When I was 20 I fell in love for the first and possibly only time. Her name was Crystal, she was a girl that I’d gone to high school with. A fellow debater and artist, she was the person most like me that I had ever met. I had an instant crush, but she was dating one of my casual friends and then moved on to my best friend shortly thereafter, so I kept my mouth closed.
Two years out of high school, after I’d suffered the turmoil of US Army Basic Training and a stint in Germany and she’d been long broken up with my friend, I finally confessed my love to her. Like something out of a dream, she told me she felt the same thing and we embarked on a whirlwind romance, me moving in with her a few days later.

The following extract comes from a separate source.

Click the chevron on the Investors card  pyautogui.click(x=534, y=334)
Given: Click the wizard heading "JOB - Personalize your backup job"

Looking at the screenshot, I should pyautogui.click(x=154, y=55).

I’m going to skip over this part, and maybe it’s the most important part to you but it’s very personal to me and special. We had our good times and bad times, and eventually we broke up. I found out she was pregnant shortly afterwards but she’d already gotten with her ex and was sure it was him. I went off to an army school and eventually got a letter from her saying she’d had the boy and that it was definitely the other guys’.
Cut t o 5 years later. I have a daughter with another woman and happen across her web page. She has some old pictures of her kid and to my surprise he looks like a clone of my daughter. I confronted her about it, she eventually semi-confessed but said the other guy had been my son’s father for most of his life and still should be. I don’t really think she’s wrong, so I don’t argue.
I have no idea where I’m going with this. Anyhow, I just found out that she married an old guy some time ago and he is now raising my son. It’s been another 3 years and I guess I’m just kind of lost in the sea now. I’m not dumb, I don’t love her or think she really cared about me in the long run, but I still do care about her. In the end, I just hope that they’re all happy.
If you were expecting some sort of catharsis out of this, I’m sorry to disappoint you. Like life, this post just kind of random and meaningless. I love you Clint, and Crystal…what the fuck happened?